And the explosion-proof valve 5 has been cancelled to the apron subassembly 1 of this application embodiment for annotate liquid hole 113 can set up the central point that puts at the apron 11, and the interference that the notes liquid process received is less, therefore can cancel the boss structure of annotating the liquid hole 113 outside, with the apron 11 surface (being the upper surface of apron 11 or called the surface) of utmost point core 4 of keeping away from sets up to the plane in annotating liquid hole 113 department, makes the structure of apron 11 succinct more, and the manufacturing difficulty is lower, thereby further reduces the technology cost.

And a boss can be arranged on the surface of the cover plate 11 facing the pole core 4 at the liquid injection hole 113, so that the electrolyte can quickly flow into the shell 2 along the inner hole of the boss.

In an exemplary embodiment, the two poles 13 of the cover plate assembly 1 are a positive pole and a negative pole, respectively, and each pole core 4 includes a positive pole tab and a negative pole tab.

As shown in fig. 3 and 4, the number of the adaptor pieces 3 is two, the two adaptor pieces 3 are respectively a positive adaptor piece and a negative adaptor piece, the positive adaptor piece is configured to connect a positive pole column and a plurality of positive pole tabs, and the negative adaptor piece is configured to connect a negative pole column and a plurality of negative pole tabs.
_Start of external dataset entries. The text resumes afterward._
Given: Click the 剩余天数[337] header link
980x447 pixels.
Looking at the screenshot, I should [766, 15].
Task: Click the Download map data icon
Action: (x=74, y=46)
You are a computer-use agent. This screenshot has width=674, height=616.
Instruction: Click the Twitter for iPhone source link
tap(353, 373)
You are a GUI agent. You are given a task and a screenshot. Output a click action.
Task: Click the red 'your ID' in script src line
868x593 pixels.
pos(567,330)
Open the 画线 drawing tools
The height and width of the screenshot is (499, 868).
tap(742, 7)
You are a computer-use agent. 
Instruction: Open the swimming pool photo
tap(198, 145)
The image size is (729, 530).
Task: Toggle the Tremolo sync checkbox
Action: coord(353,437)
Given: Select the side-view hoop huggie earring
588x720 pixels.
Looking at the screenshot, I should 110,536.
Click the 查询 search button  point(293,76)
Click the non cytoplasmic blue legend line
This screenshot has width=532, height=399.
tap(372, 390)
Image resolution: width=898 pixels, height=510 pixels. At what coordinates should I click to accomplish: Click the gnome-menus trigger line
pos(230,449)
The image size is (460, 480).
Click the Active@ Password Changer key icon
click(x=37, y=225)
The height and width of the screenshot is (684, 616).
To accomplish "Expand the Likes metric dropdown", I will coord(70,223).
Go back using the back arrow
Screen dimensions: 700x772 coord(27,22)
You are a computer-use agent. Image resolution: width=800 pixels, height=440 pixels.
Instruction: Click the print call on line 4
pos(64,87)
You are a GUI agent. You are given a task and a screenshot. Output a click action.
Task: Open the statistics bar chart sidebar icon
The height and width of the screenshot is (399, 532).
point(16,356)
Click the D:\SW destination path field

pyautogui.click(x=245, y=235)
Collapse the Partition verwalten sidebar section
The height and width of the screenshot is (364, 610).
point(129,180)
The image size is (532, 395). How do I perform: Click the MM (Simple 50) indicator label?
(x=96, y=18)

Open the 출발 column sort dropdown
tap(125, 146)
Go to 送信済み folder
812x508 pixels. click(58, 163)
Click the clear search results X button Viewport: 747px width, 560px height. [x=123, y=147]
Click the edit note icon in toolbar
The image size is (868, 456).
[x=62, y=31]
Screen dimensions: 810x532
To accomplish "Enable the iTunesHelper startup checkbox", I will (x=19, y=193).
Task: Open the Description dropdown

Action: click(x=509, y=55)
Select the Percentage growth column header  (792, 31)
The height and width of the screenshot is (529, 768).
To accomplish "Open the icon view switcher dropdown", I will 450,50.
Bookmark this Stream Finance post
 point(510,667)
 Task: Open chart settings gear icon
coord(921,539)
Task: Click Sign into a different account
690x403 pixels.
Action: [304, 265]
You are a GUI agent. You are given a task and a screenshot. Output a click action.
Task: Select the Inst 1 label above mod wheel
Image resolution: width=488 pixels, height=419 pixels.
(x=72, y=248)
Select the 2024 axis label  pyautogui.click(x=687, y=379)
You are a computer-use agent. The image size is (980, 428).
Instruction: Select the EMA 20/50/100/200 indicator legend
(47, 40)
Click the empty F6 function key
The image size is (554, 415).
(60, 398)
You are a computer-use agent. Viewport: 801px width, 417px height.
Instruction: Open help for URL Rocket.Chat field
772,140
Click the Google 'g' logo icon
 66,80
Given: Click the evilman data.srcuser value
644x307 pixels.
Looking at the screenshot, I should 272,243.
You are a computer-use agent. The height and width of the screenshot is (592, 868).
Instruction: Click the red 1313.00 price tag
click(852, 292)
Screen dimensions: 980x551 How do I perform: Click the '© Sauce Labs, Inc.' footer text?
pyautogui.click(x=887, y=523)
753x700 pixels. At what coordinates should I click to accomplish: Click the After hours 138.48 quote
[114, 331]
As shown in fig. 3, the interposer 3 includes a first connection plate 31, a fuse 33, and a plurality of second connection plates 32, one end of the fuse 33 is connected to the first connection plate 31, the other end of the fuse 33 is connected to the plurality of second connection plates 32, the first connection plate 31 is electrically connected to the electrode post 13, and the plurality of second connection plates 32 are electrically connected to corresponding electrode tabs 41 of the plurality of electrode cores 4, respectively.

In other words, the first connecting piece 31 of the positive electrode adapting piece is electrically connected with the positive electrode pole, and the plurality of second connecting pieces 32 of the positive electrode adapting piece are respectively electrically connected with the plurality of positive electrode lugs; the first connecting sheet 31 of the negative electrode adapter sheet is electrically connected with the negative electrode pole, and the plurality of second connecting sheets 32 of the negative electrode adapter sheet are respectively electrically connected with the plurality of negative electrode pole lugs.

This scheme has realized two utmost point cores 4 or the parallelly connected of more utmost point cores 4 of electricity core, can increase the output current of single electric core, and then increases the output current of battery. The two adapter pieces 3 can realize the electrical connection between the two poles 13 and the plurality of battery cells.

Wherein, the utmost point ear connection position of switching piece 3 includes a plurality of second connection pieces 32, has adopted the fork-shaped structure in the utmost point ear connection position equivalently, divides into two forks or even more forks, can realize that the utmost point core 4 is two parallelly connected or even more parallelly connected.

In an exemplary embodiment, as shown in fig. 3, the first connection plate 31 and the plurality of second connection plates 32 are arranged to be offset in the thickness direction of the interposer 3. The area of the first connecting piece 31 is smaller than that of the second connecting piece 32.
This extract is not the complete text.